I suffer from panic disorder and GAD and have been seeing a psychiatrist since early 2010. I saw two separate pdocs in 2010 and a general practitioner in early 2011 when my insurance changed. Look, I have legit needs. I'm desperate to get the help I need and I feel like every time I have to go see the doctor I have to cross my fingers to get what has helped me in the past even when I tell them what has worked. I have been through so many SSRIs, but I am still trying, and in the meantime I'd appreciate having a benzo on hand, and all of my doctors have understood this. But I moved out of state recently and I'm having a hell of a time. Here's my benzo history in a nutshell.

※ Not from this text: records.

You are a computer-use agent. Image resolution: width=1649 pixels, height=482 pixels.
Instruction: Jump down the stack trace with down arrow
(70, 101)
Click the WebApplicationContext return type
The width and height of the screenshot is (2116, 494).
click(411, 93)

June 2010 - 0.5mg Klonopin #30/month for three months September 2010 - 1mg Klonopin #60 for one month then med/doc change January 2011 - 5mg Valium #30 for one month February 2011 - 5mg Valium #60/month for two months

So then I moved out of state and went a while without meds but it has gotten out of hand and I've been to the hospital twice for panic attacks and went to see a new GP in the area. The doc put me back on Lexapro and said that she wouldn't do a med like valium again long term because it's habit forming, but until the lexapro kicks in she would prescribe xanax. Then she gave me twenty 0.5mg of those. It's been about three weeks, and I'm allowed to take one per day, and she even faxed in another fill since then after I requested.

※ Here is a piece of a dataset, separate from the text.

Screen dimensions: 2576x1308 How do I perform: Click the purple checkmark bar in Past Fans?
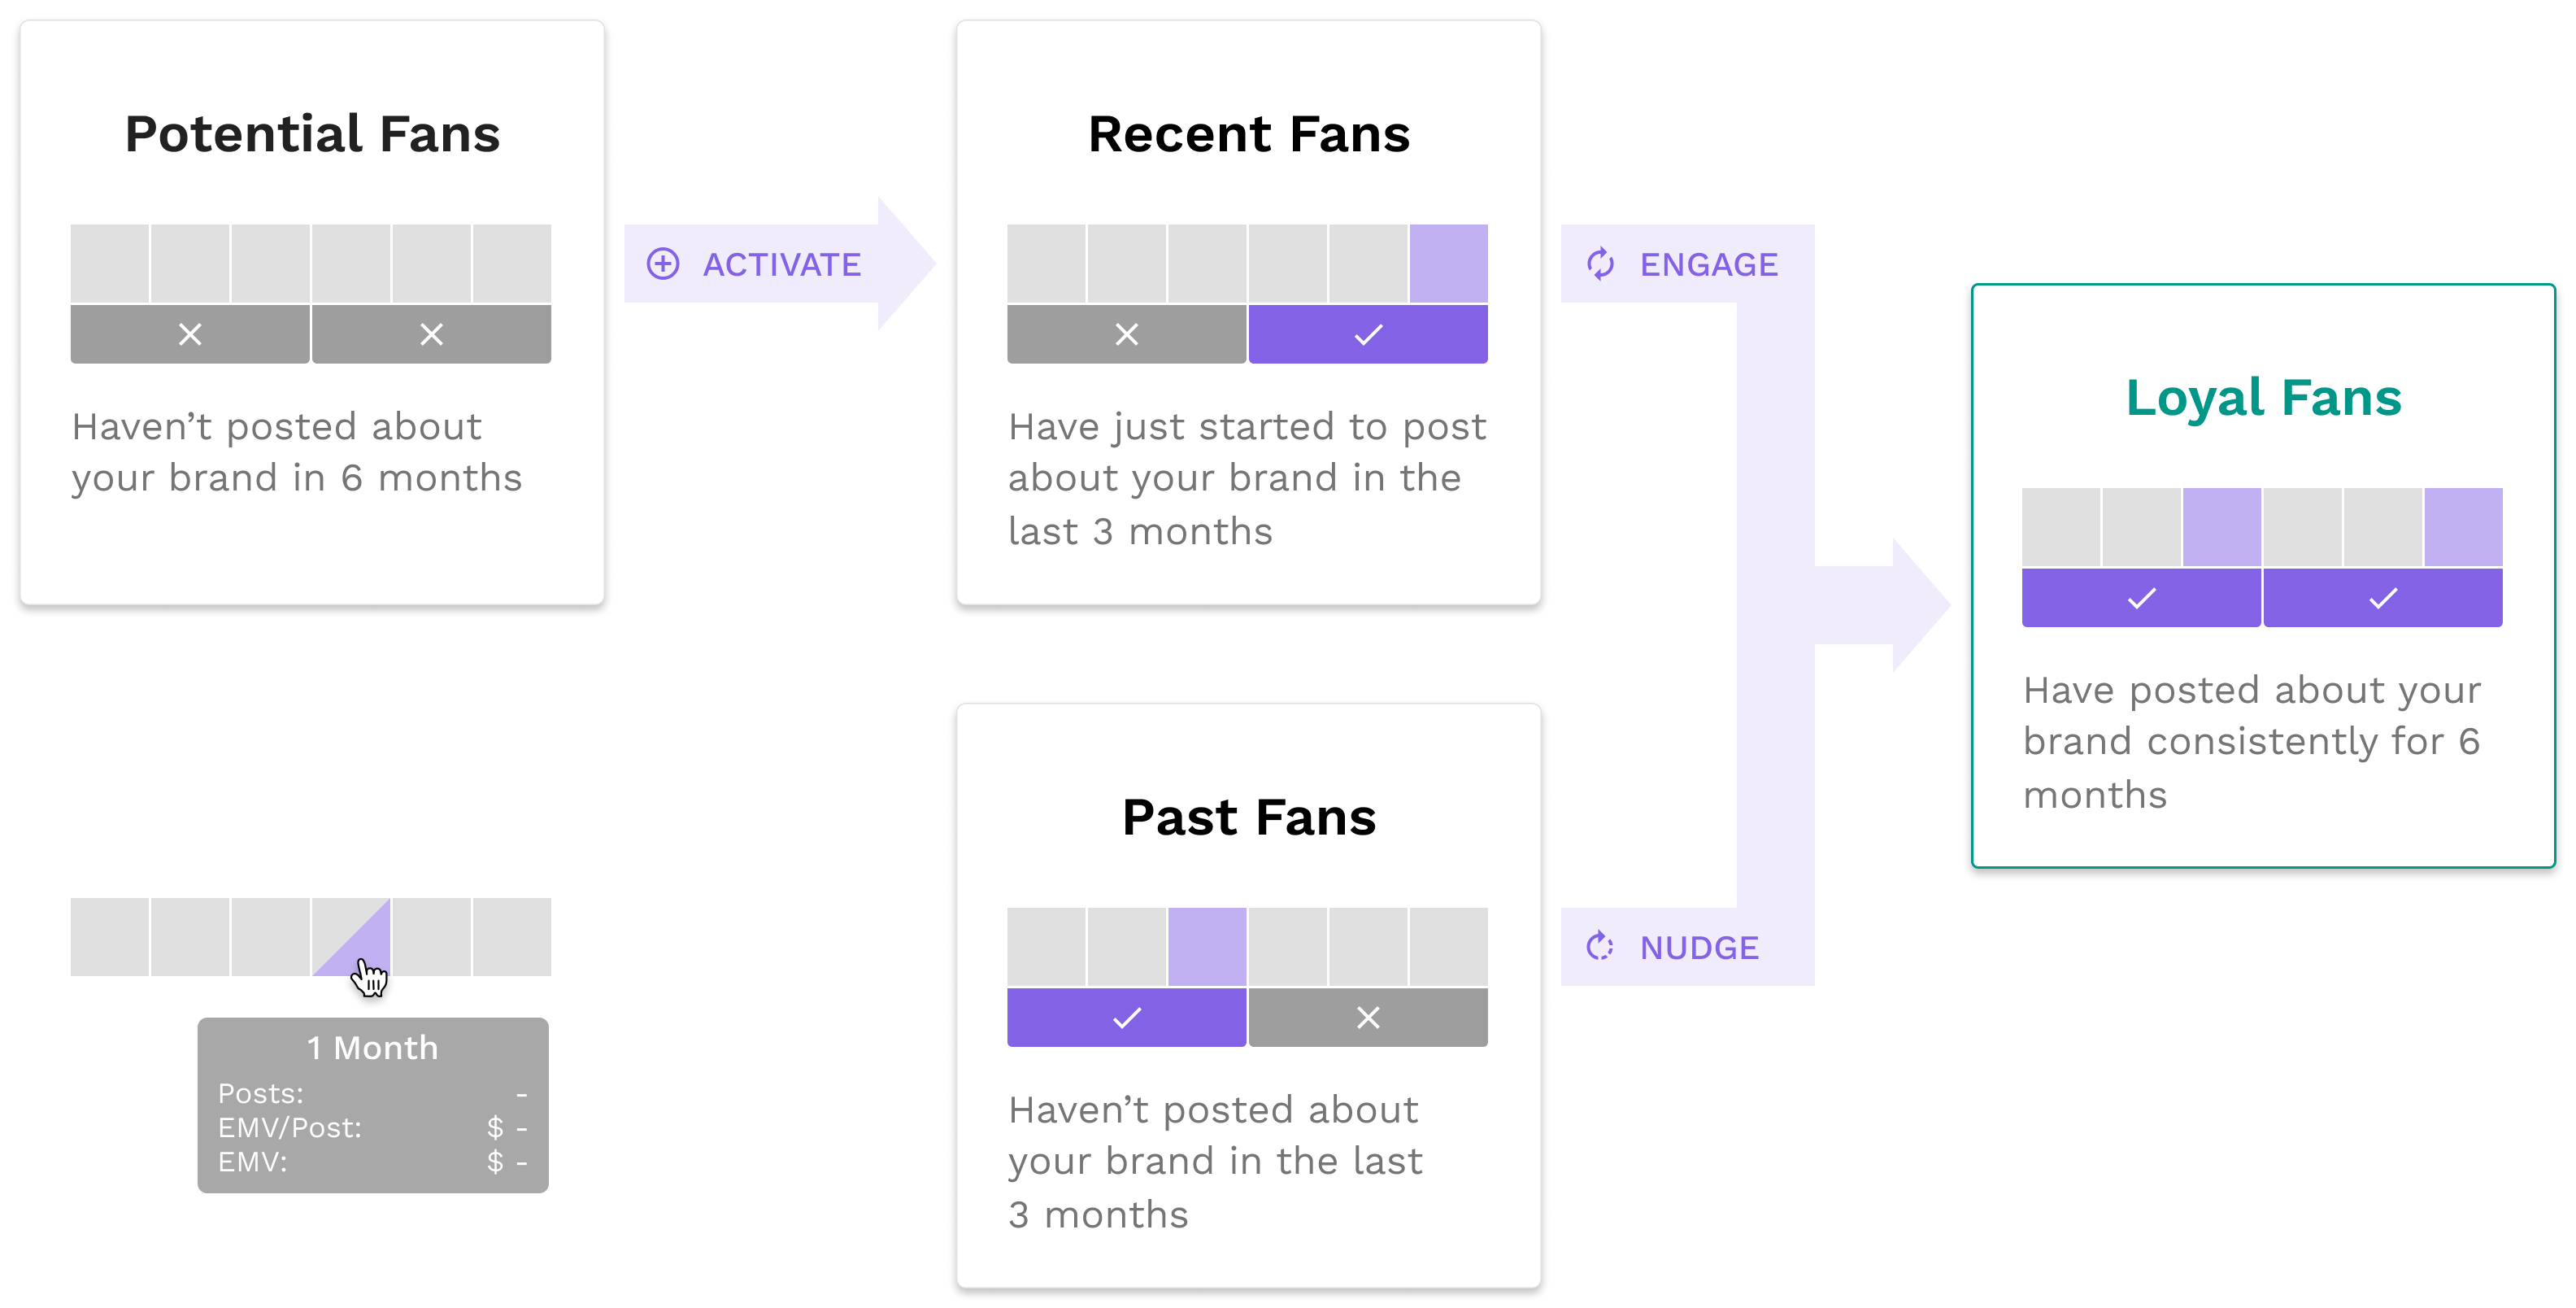point(1126,1018)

This really doesn't help me though. This is so frustrating I just don't know what to say anymore to the doctor. Xanax helps for panic attacks, but for me, having a long-acting med like valium or klonopin worked to prevent them from happening and xanax lasts like 2 hours then it's done and I'm only allowed one per day. I've tried being honest about my symptoms and how much trouble I've had with SSRIs and such, and I don't think it's getting through to her. Even with my history of having three doctors previously prescribe me one, it's not helping. I feel like there is no help. Trust me, I want something to work out in the long run that isn't addicting or habit-forming, but in the interim, it's almost imperative that I have something for emergencies or to help calm me to prevent panic.

What should I say or do? I really appreciate any help, again, I post this after reading that thread I linked to, so maybe read some of that before posting, thanks!